TASK GOAL
When you reach the line with "2XL (557, 342)" in the listing below, transcribe it and each line after it up to and including the line with "Bluesky (585, 2535)", exactly and with nothing else.

DATASET ENTRIES START

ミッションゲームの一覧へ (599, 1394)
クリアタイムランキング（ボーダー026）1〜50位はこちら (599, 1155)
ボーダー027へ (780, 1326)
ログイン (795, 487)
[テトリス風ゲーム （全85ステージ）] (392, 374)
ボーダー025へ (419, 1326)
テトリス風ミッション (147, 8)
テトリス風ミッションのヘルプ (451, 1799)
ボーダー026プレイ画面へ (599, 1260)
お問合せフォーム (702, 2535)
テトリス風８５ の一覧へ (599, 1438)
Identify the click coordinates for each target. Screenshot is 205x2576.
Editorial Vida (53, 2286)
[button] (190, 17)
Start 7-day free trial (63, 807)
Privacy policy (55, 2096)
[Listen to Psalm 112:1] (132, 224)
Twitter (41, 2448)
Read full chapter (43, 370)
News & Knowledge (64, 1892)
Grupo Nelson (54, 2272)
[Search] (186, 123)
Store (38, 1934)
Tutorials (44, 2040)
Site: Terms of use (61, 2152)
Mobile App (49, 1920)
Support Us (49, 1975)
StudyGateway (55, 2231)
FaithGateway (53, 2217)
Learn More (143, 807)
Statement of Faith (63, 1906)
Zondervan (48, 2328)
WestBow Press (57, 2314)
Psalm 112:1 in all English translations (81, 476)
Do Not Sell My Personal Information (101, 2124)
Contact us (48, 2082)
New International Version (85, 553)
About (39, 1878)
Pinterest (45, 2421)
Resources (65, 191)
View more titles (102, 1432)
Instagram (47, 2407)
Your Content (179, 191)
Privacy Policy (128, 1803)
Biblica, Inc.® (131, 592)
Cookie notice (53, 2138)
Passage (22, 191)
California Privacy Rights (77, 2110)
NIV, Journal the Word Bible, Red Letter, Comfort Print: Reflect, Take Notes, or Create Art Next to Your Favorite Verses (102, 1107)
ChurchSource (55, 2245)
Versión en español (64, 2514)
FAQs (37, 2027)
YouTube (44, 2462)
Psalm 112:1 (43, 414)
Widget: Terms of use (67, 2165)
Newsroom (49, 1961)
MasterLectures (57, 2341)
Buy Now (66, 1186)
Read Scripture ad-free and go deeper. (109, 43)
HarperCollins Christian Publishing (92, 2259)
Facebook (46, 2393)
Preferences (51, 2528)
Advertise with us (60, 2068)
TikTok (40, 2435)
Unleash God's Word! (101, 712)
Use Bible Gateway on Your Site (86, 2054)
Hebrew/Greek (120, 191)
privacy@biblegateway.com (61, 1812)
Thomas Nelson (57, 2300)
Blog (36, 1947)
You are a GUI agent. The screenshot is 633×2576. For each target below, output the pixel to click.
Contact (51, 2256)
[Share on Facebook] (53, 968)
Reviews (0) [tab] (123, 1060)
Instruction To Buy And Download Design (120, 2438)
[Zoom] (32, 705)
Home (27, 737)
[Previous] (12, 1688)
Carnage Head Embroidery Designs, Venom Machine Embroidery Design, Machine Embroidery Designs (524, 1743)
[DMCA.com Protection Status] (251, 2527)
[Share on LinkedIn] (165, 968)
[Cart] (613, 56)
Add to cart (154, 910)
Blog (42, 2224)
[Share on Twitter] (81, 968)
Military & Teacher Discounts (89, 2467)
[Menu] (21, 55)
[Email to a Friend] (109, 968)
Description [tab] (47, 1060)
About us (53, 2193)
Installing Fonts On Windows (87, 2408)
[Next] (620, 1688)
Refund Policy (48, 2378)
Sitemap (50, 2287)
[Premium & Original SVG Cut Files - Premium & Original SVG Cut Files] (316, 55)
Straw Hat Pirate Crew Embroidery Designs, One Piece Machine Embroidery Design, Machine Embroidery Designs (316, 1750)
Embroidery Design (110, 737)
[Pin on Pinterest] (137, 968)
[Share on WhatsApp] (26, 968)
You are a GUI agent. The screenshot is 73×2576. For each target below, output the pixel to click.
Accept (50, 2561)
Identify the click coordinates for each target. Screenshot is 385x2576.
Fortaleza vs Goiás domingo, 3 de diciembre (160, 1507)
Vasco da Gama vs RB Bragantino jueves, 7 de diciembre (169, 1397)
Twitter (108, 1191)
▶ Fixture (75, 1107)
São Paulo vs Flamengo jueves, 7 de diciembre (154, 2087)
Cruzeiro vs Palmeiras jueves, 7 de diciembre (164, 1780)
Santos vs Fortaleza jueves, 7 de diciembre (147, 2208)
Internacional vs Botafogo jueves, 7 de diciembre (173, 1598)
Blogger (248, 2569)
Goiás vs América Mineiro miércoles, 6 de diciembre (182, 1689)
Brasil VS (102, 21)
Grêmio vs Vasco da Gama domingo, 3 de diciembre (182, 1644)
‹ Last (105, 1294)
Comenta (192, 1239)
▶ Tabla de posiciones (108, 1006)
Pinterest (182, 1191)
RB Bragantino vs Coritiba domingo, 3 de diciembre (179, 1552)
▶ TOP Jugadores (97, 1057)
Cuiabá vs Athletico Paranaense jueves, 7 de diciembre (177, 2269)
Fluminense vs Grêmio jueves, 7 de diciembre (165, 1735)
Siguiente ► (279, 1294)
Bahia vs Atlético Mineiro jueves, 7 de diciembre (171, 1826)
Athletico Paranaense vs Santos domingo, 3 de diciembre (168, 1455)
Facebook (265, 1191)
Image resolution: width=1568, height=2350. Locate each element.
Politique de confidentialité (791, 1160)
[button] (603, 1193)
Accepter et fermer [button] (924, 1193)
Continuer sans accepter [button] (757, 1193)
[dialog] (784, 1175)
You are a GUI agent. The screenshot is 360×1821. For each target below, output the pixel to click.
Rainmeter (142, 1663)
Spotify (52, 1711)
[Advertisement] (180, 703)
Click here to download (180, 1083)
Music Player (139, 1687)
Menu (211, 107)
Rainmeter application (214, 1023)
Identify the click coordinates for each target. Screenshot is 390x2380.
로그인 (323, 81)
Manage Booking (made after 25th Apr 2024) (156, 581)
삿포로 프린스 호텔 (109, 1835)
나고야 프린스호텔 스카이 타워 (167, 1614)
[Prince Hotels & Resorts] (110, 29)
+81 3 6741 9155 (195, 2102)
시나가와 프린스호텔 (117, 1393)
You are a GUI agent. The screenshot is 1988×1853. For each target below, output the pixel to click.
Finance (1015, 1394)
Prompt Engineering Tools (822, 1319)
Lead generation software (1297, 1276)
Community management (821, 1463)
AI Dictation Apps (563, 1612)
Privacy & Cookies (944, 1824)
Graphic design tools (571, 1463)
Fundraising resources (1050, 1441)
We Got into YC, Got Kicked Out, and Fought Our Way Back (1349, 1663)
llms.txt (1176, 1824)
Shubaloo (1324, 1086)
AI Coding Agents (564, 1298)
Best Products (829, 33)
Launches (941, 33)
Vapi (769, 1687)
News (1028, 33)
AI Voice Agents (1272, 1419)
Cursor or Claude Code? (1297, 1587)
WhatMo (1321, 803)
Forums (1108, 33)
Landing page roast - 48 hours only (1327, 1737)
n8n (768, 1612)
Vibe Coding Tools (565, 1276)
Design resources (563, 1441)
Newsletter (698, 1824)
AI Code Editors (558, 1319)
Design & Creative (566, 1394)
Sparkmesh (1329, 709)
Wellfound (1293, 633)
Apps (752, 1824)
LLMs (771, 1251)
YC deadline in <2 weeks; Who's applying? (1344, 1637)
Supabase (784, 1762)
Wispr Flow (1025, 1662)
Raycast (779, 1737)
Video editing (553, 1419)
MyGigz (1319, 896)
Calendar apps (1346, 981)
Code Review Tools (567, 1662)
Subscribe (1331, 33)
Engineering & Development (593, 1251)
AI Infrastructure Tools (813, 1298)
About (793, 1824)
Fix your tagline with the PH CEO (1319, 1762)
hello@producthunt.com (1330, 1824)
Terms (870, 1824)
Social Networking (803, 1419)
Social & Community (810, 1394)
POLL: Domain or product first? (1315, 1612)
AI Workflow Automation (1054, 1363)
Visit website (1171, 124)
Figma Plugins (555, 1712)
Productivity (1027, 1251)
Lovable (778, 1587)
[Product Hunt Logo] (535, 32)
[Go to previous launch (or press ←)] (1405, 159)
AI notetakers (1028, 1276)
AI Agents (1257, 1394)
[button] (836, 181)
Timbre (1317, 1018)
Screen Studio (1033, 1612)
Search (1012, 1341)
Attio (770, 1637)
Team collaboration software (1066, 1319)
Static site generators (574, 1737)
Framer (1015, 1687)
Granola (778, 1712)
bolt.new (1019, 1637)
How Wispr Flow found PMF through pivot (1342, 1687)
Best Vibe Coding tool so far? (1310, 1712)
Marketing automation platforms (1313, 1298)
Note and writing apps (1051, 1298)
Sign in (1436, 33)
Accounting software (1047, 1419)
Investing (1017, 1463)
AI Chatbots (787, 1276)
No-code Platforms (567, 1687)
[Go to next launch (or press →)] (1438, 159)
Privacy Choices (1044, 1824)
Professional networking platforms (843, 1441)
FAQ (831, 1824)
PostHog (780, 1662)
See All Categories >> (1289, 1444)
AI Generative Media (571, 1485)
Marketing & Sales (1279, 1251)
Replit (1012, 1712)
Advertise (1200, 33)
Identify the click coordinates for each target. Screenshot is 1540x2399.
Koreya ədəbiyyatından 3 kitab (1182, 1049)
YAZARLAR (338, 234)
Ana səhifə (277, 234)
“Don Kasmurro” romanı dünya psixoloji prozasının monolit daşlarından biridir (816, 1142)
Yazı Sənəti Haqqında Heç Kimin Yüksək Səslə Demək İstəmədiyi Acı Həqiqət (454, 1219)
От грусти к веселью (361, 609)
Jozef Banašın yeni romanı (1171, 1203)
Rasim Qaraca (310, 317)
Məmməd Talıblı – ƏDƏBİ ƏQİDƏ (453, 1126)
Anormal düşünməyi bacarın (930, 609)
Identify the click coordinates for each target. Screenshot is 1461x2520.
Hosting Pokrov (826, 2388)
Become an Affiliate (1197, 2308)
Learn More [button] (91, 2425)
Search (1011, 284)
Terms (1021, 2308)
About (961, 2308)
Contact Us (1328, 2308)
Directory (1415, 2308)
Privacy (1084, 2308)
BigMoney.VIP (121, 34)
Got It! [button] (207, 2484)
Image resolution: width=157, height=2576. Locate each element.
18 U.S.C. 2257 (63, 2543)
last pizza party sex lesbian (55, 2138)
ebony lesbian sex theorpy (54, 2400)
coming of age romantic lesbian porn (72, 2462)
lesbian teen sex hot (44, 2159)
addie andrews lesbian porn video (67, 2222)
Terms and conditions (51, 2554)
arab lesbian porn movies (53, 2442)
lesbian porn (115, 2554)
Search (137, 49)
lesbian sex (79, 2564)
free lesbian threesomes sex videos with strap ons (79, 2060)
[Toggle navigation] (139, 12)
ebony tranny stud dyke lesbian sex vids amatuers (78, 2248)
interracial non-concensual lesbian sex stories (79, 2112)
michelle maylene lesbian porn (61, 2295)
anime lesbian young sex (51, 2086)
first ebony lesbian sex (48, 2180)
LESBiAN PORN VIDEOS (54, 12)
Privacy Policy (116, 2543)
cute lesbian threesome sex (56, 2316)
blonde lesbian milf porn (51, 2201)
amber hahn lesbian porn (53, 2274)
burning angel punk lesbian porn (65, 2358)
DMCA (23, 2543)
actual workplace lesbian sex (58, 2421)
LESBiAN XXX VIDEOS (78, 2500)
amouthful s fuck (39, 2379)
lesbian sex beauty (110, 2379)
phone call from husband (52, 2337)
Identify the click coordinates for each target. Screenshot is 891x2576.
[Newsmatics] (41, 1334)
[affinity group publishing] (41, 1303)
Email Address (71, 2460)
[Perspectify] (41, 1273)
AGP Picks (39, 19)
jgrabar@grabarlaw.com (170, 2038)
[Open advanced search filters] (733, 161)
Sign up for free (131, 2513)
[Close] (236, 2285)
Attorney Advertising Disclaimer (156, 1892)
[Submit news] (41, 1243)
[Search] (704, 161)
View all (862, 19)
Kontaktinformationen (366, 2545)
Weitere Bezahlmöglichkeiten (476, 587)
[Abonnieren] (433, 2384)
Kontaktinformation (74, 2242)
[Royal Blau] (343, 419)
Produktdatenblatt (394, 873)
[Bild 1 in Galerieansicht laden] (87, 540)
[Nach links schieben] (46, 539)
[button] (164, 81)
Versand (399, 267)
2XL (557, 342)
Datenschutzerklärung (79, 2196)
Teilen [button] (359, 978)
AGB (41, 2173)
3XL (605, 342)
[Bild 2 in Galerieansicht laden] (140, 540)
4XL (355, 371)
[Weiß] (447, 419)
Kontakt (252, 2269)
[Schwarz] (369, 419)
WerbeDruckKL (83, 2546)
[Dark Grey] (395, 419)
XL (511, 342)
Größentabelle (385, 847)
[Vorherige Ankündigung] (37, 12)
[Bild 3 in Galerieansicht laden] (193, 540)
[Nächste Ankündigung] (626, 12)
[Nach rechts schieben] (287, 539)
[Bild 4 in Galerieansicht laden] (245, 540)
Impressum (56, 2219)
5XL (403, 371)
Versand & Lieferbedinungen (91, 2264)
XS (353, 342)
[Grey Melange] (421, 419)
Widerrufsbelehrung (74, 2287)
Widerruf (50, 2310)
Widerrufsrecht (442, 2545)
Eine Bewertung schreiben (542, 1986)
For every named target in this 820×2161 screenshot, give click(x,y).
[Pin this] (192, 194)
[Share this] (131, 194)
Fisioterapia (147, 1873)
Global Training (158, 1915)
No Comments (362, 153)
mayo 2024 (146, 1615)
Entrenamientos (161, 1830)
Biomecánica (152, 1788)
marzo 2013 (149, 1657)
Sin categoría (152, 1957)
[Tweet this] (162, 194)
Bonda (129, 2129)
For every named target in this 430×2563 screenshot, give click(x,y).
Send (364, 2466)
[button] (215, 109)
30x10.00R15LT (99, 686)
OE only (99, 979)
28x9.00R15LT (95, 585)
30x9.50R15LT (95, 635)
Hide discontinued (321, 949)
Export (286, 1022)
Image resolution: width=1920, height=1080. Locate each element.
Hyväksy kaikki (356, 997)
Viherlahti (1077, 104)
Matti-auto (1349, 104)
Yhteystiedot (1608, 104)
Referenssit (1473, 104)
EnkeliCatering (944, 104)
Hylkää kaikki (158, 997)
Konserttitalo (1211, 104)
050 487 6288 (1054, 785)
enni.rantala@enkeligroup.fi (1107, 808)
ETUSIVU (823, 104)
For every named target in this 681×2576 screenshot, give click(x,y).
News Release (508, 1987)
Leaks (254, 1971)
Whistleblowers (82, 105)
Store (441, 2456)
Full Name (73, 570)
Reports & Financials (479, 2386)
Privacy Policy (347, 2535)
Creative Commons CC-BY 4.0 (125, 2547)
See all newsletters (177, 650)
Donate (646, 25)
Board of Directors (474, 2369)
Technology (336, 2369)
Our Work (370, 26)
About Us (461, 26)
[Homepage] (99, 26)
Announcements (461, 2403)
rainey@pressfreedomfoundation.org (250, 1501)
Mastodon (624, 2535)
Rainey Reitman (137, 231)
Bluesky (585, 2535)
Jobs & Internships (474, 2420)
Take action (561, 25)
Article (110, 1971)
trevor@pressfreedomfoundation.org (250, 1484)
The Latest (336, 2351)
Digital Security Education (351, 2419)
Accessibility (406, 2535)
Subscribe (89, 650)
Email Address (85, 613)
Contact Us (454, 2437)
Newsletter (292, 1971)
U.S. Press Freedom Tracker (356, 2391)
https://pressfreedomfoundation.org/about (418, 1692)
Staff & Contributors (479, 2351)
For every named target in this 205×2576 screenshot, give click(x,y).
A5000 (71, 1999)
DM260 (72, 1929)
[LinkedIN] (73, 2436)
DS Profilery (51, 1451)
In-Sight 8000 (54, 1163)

DATASET ENTRIES END

WRITTEN SOLUTION
2XL (557, 342)
Datenschutzerklärung (79, 2196)
Teilen [button] (359, 978)
AGB (41, 2173)
3XL (605, 342)
[Bild 2 in Galerieansicht laden] (140, 540)
4XL (355, 371)
[Weiß] (447, 419)
Kontakt (252, 2269)
[Schwarz] (369, 419)
WerbeDruckKL (83, 2546)
[Dark Grey] (395, 419)
XL (511, 342)
Größentabelle (385, 847)
[Vorherige Ankündigung] (37, 12)
[Bild 3 in Galerieansicht laden] (193, 540)
[Nächste Ankündigung] (626, 12)
[Nach rechts schieben] (287, 539)
[Bild 4 in Galerieansicht laden] (245, 540)
Impressum (56, 2219)
5XL (403, 371)
Versand & Lieferbedinungen (91, 2264)
XS (353, 342)
[Grey Melange] (421, 419)
Widerrufsbelehrung (74, 2287)
Widerruf (50, 2310)
Widerrufsrecht (442, 2545)
Eine Bewertung schreiben (542, 1986)
For every named target in this 820×2161 screenshot, give click(x,y).
[Pin this] (192, 194)
[Share this] (131, 194)
Fisioterapia (147, 1873)
Global Training (158, 1915)
No Comments (362, 153)
mayo 2024 (146, 1615)
Entrenamientos (161, 1830)
Biomecánica (152, 1788)
marzo 2013 (149, 1657)
Sin categoría (152, 1957)
[Tweet this] (162, 194)
Bonda (129, 2129)
For every named target in this 430×2563 screenshot, give click(x,y).
Send (364, 2466)
[button] (215, 109)
30x10.00R15LT (99, 686)
OE only (99, 979)
28x9.00R15LT (95, 585)
30x9.50R15LT (95, 635)
Hide discontinued (321, 949)
Export (286, 1022)
Image resolution: width=1920, height=1080. Locate each element.
Hyväksy kaikki (356, 997)
Viherlahti (1077, 104)
Matti-auto (1349, 104)
Yhteystiedot (1608, 104)
Referenssit (1473, 104)
EnkeliCatering (944, 104)
Hylkää kaikki (158, 997)
Konserttitalo (1211, 104)
050 487 6288 (1054, 785)
enni.rantala@enkeligroup.fi (1107, 808)
ETUSIVU (823, 104)
For every named target in this 681×2576 screenshot, give click(x,y).
News Release (508, 1987)
Leaks (254, 1971)
Whistleblowers (82, 105)
Store (441, 2456)
Full Name (73, 570)
Reports & Financials (479, 2386)
Privacy Policy (347, 2535)
Creative Commons CC-BY 4.0 (125, 2547)
See all newsletters (177, 650)
Donate (646, 25)
Board of Directors (474, 2369)
Technology (336, 2369)
Our Work (370, 26)
About Us (461, 26)
[Homepage] (99, 26)
Announcements (461, 2403)
rainey@pressfreedomfoundation.org (250, 1501)
Mastodon (624, 2535)
Rainey Reitman (137, 231)
Bluesky (585, 2535)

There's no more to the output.